Major Takeaways from the NMHC Apartment Outlook for 2018
Digested from National Real Estate Investor
With demand holding strong, 2018 is expected to be a fruitful year for the multifamily industry. That is the general consensus at the National Multifamily Housing Council (NMHC) Annual Meeting in Orlando, FL., being held this week. Having said that, there is a feeling of reserved optimism among attendees and experts of the NMHC Outlook Meeting due to expected interest rate increases, more supply coming to market, and the market naturally moving to the mature/declining stages of the industry cycle. Here are some major takeaways from the opening-day events.
- There could be four interest rate increases this year. During its December meeting, The Federal Reserve indicated that it plans on hiking interest rates at least three times this year to stay on par with the economy’s strength. However, Richard Barkham, a global chief economist at real estate services firm CBRE, thinks there could be a fourth rate increase later in the year. In addition, the U.S. is expected to transfer from negative interest rates to positive ones, which is interest rates minus inflation. Barkham notes that negatives rates are an indication of the benefits of monetary policy support.
- The economy may enter a declining state in the next three or four years. Despite an expected decline in the economy, Barkham expects the multifamily industry to weather recession easier than other asset classes given the shift in homeownership numbers.
- Blue collar areas and workforce housing present key opportunities for growth in the current environment.

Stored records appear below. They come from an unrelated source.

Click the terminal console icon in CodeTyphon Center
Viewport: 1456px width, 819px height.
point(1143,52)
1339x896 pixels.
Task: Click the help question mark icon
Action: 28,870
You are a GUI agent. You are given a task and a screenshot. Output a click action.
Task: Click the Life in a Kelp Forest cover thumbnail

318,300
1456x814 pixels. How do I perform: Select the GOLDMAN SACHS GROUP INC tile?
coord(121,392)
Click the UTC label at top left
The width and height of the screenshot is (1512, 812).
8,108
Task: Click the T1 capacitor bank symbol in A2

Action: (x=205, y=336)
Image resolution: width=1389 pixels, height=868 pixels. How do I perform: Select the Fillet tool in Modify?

Greg Willett, chief economist at RealPage, a Texas-based firm providing property management software solutions, says regions with a high volume of blue-collar workers have provided consistent rent growth, despite a lack of construction happening in said areas.
- There is a bifurcation in rents between class-A and class-B apartments. Jay Lybik, vice president of research services at Marcus & Millichap, attributes the disparity between class-A and class-B apartments to the change in the provided product that’s being built. During the early 2000s, 90 percent of new builds were garden-style apartments. Recently, 75 percent of new supply are mid- and high-rise style apartments. The gap between class-A and class-B was approximately $225 in rent. Lybik notes the gap has increased to $525. Currently, Boston is experiencing the largest rent gap between class-A and class-B apartments, with rent difference of a whopping $1,170.
- Increased scrutiny is key when it comes to development. As the economy begins to phase into the mature stage of the industry cycle, margins of error are beginning to tighten. Interest rates continue to climb, rent growth begins to slow, land is becoming more expensive, and labor costs are rising. So the importance of ‘picking the right fight’ is more prominent than ever. That said, the same narrowing margin of error prompting caution simultaneously result in higher quality deals being executed in a more disciplined manner.
- Despite an expected deceleration of new builds in 2018, some metros might out-build their demand. High-demand markets such as Dallas or Seattle are at risk of bringing too much new inventory to the market that could outpace rent growth, according to Willett. Other markets on Willett’s watch list include Denver, Boston, Nashville, Tenn. and Charlotte, N.C.